WHAT YOU SHOULD DO: In the records below, begin at the line that has "Given: Select the Type : Backpacks line" and stop after the line that has "You are a computer-use agent. Viewport: 677px"; quote those lines verbatim and nothing more.

ENTRIES SUPPLIED:
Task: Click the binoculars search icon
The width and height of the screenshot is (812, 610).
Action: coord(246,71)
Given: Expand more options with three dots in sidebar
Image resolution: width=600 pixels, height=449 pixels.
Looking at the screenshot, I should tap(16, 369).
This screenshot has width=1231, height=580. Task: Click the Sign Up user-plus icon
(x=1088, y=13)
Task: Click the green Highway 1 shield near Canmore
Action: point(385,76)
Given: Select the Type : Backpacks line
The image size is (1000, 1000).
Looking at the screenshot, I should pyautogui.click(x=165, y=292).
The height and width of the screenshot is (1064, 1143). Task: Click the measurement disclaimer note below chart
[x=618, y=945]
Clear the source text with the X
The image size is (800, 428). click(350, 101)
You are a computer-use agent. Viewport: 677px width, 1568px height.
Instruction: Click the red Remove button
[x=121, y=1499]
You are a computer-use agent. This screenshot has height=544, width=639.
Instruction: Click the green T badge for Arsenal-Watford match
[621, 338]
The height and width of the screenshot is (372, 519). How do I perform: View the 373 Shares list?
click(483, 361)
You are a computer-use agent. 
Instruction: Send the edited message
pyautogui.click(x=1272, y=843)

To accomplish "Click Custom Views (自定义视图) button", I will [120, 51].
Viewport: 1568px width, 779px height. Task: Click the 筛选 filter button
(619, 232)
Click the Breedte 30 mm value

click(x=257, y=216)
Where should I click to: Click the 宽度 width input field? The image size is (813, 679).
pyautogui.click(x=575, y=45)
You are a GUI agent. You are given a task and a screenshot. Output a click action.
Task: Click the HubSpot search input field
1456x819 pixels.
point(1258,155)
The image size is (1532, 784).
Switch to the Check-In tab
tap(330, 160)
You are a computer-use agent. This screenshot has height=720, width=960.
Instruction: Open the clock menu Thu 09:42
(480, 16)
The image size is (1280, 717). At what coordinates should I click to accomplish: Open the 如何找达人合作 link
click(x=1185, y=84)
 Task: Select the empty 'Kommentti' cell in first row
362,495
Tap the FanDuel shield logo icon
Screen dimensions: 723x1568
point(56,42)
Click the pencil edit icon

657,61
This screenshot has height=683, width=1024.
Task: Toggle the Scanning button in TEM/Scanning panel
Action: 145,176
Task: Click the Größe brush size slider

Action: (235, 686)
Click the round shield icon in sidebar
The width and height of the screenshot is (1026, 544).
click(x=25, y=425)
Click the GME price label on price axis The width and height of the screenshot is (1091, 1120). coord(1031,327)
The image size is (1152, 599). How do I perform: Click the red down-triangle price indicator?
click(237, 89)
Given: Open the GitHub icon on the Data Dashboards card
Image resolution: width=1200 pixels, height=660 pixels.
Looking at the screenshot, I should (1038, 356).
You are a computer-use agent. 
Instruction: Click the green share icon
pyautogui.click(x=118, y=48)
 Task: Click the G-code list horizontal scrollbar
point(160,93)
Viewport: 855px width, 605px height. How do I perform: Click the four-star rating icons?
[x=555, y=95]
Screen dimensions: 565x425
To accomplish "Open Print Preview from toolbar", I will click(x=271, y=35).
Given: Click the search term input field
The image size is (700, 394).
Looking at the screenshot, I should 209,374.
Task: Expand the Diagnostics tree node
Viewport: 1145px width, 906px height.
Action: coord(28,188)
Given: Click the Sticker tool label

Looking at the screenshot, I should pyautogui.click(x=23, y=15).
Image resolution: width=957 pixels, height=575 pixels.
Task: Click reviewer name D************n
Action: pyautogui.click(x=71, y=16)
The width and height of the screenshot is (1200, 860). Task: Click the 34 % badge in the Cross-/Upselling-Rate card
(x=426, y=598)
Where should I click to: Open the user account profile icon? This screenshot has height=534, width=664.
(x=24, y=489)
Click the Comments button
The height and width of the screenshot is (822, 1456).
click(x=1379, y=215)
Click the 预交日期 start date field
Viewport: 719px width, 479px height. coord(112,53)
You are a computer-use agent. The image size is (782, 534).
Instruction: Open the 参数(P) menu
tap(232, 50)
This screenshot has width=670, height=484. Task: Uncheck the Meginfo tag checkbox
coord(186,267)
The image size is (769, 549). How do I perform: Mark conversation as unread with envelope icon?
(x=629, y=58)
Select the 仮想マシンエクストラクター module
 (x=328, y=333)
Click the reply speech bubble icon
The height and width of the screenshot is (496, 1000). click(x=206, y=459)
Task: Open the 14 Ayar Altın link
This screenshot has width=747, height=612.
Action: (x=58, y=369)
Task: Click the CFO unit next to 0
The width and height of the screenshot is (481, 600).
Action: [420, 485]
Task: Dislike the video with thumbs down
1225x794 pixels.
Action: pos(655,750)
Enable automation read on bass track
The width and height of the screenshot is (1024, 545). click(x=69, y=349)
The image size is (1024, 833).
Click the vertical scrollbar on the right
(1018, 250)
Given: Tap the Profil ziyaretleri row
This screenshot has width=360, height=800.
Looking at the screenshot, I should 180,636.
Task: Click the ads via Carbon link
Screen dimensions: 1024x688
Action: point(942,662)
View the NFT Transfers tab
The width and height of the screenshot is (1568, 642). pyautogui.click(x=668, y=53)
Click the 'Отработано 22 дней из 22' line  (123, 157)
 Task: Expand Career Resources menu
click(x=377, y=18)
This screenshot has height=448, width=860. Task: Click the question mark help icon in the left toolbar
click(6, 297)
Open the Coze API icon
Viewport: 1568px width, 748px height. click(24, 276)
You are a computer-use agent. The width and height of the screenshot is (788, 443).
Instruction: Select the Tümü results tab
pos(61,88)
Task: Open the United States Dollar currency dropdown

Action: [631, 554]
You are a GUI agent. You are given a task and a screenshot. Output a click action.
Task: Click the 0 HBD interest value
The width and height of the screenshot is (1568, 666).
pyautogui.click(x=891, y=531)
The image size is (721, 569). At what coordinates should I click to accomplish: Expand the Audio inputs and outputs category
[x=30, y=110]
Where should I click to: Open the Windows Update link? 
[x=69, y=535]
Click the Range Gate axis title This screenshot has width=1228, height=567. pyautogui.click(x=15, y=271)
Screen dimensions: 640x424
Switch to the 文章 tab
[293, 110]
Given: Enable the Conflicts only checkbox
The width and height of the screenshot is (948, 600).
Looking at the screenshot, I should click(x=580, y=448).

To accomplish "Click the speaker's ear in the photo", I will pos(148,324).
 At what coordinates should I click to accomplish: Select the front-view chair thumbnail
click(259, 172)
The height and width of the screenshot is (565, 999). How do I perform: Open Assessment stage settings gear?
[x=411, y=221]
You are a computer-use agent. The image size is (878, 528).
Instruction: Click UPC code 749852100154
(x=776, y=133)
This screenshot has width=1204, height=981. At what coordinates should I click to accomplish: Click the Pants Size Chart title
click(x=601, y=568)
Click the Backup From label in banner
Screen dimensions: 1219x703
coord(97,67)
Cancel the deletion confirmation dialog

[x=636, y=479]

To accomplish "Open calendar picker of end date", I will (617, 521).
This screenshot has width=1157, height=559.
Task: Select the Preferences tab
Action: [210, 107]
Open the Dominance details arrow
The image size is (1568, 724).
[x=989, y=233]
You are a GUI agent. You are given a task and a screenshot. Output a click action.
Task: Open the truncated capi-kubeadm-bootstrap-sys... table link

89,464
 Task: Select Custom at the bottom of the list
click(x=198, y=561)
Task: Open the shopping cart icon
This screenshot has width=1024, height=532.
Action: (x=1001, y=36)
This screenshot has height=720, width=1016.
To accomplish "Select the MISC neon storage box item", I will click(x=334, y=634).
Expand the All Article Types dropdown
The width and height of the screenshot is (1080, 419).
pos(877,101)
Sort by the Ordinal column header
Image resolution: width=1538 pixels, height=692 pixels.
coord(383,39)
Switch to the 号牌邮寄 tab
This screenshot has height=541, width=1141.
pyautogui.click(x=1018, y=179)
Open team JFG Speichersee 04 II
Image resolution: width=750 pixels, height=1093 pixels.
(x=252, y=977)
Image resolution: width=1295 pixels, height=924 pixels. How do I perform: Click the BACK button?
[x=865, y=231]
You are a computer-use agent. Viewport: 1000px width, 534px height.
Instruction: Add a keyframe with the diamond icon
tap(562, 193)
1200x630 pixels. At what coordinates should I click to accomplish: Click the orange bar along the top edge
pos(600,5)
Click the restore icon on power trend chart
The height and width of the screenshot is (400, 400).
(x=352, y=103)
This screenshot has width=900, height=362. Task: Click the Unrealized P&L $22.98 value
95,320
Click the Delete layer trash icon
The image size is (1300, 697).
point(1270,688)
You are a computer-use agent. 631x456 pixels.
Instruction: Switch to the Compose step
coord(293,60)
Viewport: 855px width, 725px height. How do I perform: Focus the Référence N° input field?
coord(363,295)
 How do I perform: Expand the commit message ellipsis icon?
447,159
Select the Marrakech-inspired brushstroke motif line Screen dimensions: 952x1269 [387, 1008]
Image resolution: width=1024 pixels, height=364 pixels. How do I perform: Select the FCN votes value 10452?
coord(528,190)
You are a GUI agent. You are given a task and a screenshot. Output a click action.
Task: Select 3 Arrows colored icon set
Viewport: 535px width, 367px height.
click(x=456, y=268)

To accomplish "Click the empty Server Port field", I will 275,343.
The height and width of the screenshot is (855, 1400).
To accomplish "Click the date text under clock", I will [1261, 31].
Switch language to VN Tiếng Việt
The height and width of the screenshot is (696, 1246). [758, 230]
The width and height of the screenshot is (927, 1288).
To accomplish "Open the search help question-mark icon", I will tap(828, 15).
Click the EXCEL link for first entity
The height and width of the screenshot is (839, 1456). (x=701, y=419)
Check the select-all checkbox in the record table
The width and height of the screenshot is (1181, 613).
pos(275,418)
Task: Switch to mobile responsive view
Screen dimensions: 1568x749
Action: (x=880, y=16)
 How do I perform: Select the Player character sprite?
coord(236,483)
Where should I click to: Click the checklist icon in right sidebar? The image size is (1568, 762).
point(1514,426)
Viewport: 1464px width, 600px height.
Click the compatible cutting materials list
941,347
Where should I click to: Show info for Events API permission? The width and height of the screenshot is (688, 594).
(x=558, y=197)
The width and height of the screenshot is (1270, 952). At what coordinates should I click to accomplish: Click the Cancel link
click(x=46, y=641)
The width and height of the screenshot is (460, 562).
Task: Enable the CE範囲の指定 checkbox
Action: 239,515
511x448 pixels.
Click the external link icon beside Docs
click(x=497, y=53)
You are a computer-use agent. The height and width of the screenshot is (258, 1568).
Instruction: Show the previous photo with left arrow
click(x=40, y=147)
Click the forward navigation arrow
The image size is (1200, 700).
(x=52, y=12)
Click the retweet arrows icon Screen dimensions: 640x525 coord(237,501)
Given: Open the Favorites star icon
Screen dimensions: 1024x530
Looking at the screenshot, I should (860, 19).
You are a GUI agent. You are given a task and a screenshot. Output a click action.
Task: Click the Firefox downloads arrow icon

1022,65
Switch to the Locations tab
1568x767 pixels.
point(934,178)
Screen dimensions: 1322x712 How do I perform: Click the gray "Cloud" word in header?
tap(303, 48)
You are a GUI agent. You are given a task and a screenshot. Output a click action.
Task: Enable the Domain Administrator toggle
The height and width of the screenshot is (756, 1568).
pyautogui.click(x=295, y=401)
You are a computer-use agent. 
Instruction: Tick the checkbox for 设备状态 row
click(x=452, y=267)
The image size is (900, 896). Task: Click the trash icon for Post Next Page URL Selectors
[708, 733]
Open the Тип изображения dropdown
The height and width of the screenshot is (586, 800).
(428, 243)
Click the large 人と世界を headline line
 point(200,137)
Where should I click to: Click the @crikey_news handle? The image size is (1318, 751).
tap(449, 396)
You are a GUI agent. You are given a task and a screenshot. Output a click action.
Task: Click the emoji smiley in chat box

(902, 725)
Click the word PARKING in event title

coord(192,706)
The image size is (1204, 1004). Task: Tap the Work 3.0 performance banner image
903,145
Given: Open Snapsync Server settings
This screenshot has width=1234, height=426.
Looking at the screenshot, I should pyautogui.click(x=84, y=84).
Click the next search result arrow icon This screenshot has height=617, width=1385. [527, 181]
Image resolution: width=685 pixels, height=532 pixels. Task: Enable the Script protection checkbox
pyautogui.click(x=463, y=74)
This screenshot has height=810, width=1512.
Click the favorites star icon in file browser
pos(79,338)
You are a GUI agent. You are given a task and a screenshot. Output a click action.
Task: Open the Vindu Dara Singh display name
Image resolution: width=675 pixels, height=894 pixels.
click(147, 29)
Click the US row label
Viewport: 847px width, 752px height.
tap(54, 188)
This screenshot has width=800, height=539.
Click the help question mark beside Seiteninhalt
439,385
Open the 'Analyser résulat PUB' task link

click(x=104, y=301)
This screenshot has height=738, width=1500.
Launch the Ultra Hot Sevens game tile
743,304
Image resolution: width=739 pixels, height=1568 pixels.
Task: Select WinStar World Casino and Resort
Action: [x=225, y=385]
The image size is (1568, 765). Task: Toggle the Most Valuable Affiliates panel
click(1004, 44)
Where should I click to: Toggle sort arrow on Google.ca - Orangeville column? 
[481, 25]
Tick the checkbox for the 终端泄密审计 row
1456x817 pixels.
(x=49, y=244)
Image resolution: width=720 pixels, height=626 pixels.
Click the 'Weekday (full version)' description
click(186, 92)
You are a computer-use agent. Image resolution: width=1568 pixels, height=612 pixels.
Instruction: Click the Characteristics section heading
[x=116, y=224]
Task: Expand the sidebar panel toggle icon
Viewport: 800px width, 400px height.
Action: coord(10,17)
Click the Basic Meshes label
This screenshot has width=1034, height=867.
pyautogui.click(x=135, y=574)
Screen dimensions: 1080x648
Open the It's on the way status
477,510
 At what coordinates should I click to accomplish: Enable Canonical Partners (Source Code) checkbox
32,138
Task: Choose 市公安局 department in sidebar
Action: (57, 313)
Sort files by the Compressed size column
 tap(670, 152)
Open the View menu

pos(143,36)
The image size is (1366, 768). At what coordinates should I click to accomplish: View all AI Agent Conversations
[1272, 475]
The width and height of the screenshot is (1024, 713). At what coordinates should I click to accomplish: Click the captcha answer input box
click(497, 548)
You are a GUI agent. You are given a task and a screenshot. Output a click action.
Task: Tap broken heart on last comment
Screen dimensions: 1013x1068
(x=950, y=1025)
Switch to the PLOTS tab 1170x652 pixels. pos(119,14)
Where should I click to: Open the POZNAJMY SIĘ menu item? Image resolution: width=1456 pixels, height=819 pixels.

EXERCISE OUTPUT:
Given: Select the Type : Backpacks line
The image size is (1000, 1000).
Looking at the screenshot, I should pyautogui.click(x=165, y=292).
The height and width of the screenshot is (1064, 1143). Task: Click the measurement disclaimer note below chart
[x=618, y=945]
Clear the source text with the X
The image size is (800, 428). click(350, 101)
You are a computer-use agent. Viewport: 677px width, 1568px height.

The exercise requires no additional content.